America is in many ways a fantastic country. Having just returned to Europe again from one of the many journeys I have made there, I am filled with new impressions of people, gardens, roses and other plants and new ideas.
One thing I really like about being in America is the greater sun intensity. The sun intensity is so much stronger than here in Northern Europe. In fact even the Northern US states are on latitudes low enough to give them the same sun intensity as we experience in Mediterranian areas of Europe. Chicago e.g. is on the same lattitude as Rome in Italy, and the city I live in is on the same lattitude as the Canadian Manitoba province. For gardeners there are so many climate zones and different climate conditions that present many challenges to gardeners. Also over here the climate conditions are very different. Most of the UK gets 3 times as much rain as we gets here in Denmark, and with their mild winters they can grow plants that are hardy to USDA zone 8 or even 9 in southern parts of the country. Even tropical plants that would never have fighting chance here, where winters are so much colder.

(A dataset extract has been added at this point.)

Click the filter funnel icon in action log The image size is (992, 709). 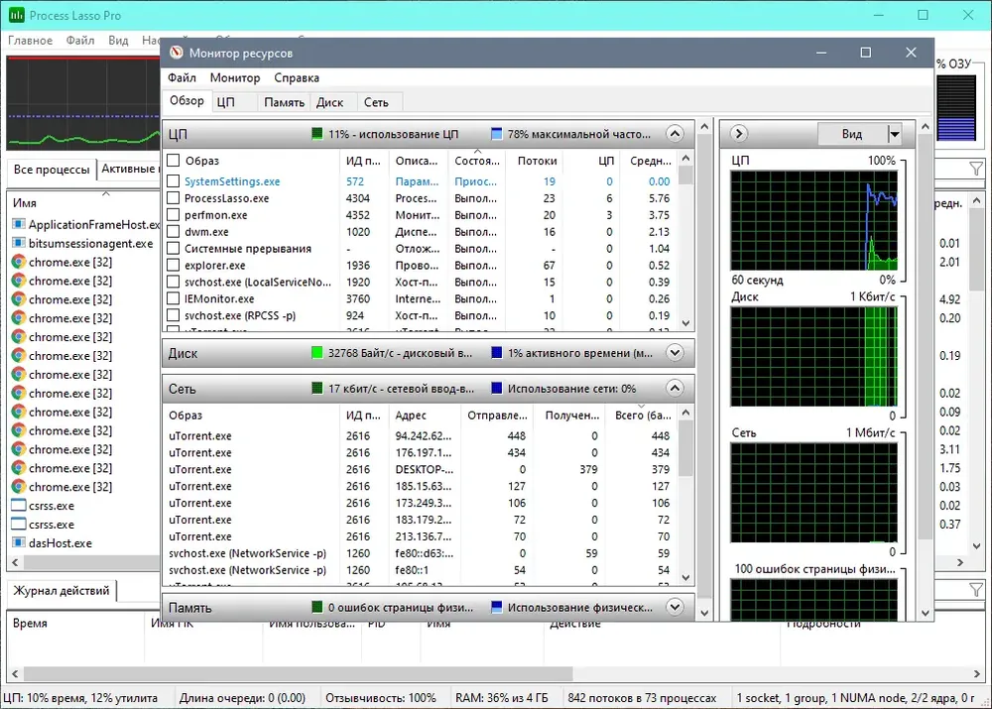coord(976,590)
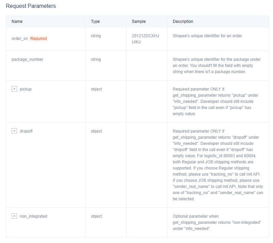Click the dropoff parameter label
This screenshot has width=273, height=243.
click(26, 131)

The Greater sun intensity makes most plant grow to sizes I can only dream about over here. Roses are no exceptions! Most roses are at least twice as big as roses growing here. It is not unusual to see Hybrid Teas becoming 5-6 feet tall and 4-5 feet wide in USDA zones 6. Many Austin roses become climbers - I saw a huge specimen of Abraham Darby 10 feet tall and 10 feet wide in Salt Lake City. Because of the greater sunintensity it is important to water more than we have to do over here, otherwise the plants are just going to die. Roses need water, fertilizer and love - as gardeners we can only give too much of the first 2 needs.

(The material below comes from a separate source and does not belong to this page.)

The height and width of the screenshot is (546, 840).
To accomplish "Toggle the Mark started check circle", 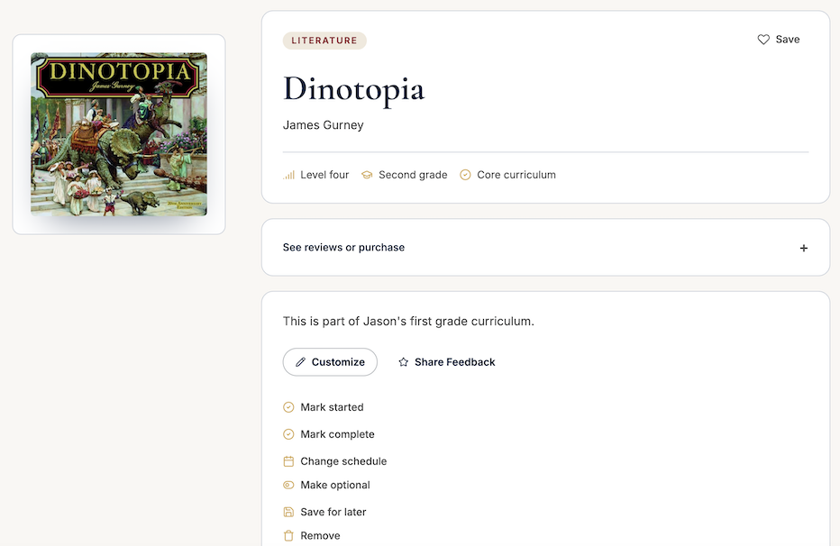I will (288, 407).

I always notice how different the soil are in different places of the USA. Many places have very poor soil that need plenty of ammendments with compost in order for anything to grow well. Unlike the rich black clayish soil we have in many parts of Denmark. Alkaline soil also seems common many places, where the soil over here are mostly acidic and needs addition of limestone flour every 2. or 3 year to raise the PH levels to optimal levels.
People and living conditions are also interesting to study. There is an abyss between different social classes, those who are well educated and those living on very low minimum wages. Everything seems to be regulated and in order to do many kinds of work workers need to be licensed, unlike here. We have almost free access to college education and free health care and great social welfare programs ensuring that all are treated equal, giving our society greater stabilty and greater coherence. We seem to have other priorities over here and the tax system is so different. We e.g. pay 11 dollars for a gallon of gas while most Americans I know moan and groan over the astronomical price of 3.75 dollars for a gallon of gas. Since most people in America are more religious than people over here (40 percent of Americans are regular church goers while only 2 percent go here in Denmark) - I sometimes hear "that the second coming must be near when people gas up their cars".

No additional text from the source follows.